Jagdeo also used the occasion to criticise newspaper columnists who have been critical of the government, labeling them bitter old people.
“We must not give up our country and its future to the few in our midst who are negative about every single thing on earth. They are always negative and many of them, frankly speaking, are very old people.
“There are about five of them you see recurring in the newspapers. Five of them very old, people who have lived their lives very bitter. The future doesn’t belong to them…,” Jagdeo declared.
Jagdeo said that the US$30 million that will initially flow from Norway will also be used for “buying into the equity on hydro projects” and for setting up an international centre for biodiversity research.
Also noticeably absent from the ceremony were opposition parliamentarians.
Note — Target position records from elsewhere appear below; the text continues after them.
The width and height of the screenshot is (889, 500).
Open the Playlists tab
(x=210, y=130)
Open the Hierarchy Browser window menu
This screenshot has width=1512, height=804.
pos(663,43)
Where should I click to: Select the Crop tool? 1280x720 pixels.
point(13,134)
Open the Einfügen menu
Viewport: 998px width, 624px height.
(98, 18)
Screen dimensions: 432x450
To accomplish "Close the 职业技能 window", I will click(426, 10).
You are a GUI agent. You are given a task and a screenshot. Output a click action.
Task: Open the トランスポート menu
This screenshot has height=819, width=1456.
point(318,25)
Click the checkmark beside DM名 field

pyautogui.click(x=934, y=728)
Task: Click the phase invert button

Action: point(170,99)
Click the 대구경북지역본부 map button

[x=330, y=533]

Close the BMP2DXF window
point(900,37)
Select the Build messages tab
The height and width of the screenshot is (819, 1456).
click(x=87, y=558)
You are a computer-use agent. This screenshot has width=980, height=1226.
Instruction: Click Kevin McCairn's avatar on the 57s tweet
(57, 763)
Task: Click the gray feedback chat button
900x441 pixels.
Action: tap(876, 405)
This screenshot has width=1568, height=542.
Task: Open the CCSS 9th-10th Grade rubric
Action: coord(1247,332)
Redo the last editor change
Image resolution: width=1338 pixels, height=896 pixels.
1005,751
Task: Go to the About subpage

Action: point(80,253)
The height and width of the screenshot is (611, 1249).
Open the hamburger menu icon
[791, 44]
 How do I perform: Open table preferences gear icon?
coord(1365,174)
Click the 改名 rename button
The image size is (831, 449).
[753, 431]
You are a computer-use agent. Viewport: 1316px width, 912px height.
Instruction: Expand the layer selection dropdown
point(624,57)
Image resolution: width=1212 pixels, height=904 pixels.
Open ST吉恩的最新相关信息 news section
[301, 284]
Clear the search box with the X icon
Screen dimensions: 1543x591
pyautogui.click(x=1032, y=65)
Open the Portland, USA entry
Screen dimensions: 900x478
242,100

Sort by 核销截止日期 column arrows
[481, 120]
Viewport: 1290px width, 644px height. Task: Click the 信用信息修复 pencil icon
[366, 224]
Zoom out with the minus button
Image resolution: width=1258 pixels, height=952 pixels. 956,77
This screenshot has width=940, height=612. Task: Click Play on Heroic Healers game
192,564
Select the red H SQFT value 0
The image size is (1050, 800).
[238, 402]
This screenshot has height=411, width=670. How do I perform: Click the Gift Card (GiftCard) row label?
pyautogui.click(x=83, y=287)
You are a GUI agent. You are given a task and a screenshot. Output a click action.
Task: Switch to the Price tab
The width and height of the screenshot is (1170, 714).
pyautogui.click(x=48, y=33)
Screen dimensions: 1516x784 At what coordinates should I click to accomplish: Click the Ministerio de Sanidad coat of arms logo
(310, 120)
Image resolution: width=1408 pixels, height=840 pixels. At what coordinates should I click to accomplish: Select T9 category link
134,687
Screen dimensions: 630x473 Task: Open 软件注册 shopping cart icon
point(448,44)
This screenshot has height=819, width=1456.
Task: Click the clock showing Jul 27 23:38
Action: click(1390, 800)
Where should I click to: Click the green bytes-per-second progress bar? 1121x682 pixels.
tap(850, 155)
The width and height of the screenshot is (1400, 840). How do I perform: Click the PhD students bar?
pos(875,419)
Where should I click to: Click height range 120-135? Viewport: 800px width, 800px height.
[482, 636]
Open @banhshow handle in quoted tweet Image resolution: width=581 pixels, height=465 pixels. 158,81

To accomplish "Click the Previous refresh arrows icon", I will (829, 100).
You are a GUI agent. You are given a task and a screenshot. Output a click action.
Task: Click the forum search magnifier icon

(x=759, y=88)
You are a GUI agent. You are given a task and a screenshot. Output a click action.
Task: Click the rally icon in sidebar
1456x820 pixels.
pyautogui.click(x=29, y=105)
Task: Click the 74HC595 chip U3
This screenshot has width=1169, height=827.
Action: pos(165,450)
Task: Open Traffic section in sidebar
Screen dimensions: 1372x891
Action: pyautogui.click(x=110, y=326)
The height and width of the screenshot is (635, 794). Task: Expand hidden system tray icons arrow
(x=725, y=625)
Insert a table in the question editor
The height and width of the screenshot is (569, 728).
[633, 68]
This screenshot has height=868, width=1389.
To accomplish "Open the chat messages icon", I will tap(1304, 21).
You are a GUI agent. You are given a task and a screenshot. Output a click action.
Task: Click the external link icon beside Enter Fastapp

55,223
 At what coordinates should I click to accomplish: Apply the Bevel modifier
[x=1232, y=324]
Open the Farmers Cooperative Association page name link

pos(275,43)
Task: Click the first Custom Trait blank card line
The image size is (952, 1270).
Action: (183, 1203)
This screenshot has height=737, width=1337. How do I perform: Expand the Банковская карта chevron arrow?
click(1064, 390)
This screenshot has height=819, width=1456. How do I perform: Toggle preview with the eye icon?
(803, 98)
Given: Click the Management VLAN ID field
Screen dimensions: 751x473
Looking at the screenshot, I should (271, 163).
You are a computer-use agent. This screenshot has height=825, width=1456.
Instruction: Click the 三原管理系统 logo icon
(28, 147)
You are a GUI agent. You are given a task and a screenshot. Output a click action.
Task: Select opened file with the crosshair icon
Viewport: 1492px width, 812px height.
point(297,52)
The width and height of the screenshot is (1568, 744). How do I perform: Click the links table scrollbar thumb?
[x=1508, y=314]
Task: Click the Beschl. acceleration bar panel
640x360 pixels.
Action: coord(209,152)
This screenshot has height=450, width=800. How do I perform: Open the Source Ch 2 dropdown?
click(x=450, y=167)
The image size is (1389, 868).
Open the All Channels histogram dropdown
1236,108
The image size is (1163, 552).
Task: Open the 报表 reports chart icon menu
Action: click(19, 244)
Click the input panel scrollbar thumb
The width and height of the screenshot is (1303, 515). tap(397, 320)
The opposition has also criticised the way the consultations on the LCDS were held.
Speeches at the ceremony honouring Jagdeo were delivered by the IDB’s representative, the Resident Co-ordinator of the UN System here, Kiari Liman-Tinguiri, President of the Private Sector Commission, Ramesh Dookhoo, General Secretary of the Federation of Independent Trade Unions (FITUG) Carvil Duncan, Chairperson of the National Toshao’s Council Yvonne Pearson and Prime Minister Samuel Hinds.